Besonders interessant ist das Verständnis von Kultur in der Region. Dabei wird die preussische Zeit als kulturell wertvoller als die Sowjetzeit beschrieben, obwohl eine Annäherung an die deutsche Kultur kein Ziel ist (vi). Erstaunlicherweise war zum Beispiel Kant in der zweiten Hälfte des 20. Jahrhunderts wesentlich beliebter als er in Preussen gewesen war, was an der Renovation seines Grabes erkannt werden soll. Es wurde jedoch auch bemerkt, dass architektonische Bemühungen nicht überbewertet werden sollten, da sie hauptsächlich ästhetische und ökonomische Ziele verfolgen (vii). Erst in der 1980er im Rahmen der Perestroika konnte sich die Bevölkerung mit der vor-Kriegsgeschichte auseinandersetzen und noch heute ist das Informationsniveau zu diesem Thema eher mittelmässig (viii).

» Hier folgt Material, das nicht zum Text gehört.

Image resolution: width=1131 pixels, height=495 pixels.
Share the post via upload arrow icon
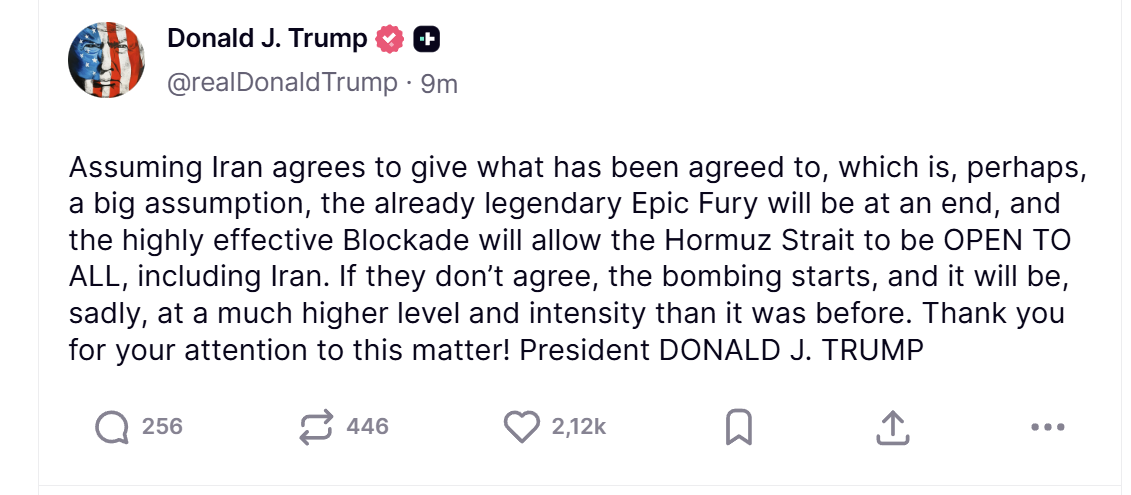click(892, 427)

Insgesamt wird daher die europäische Kultur durchaus in der Kaliningrader Bevölkerung thematisiert. Die Wichtigkeit abzuschätzen ist jedoch schwierig. Insgesamt stellt sich die Frage, ob sich der westliche Einfluss auf materielle Sachverhalte beschränkt oder auch ideologische Werte einschliesst. Diese Frage kann nicht abschliessend beantwortet werden aber manche Forschende argumentieren, dass die Reaktionen zum Ukraine-Konflikt darauf hinweisen, dass die Interessen vorwiegend ökonomischer Natur seien (ix).
Russische Identität
In der Praxis wurden statt den europäischen Projekten, Kultur- und Bildungsprogrammen zur Stärkung der russischen Identität aufgebaut und manche sahen eine Annäherung an den Westen als Bedrohung für Russland und seine Werte (x).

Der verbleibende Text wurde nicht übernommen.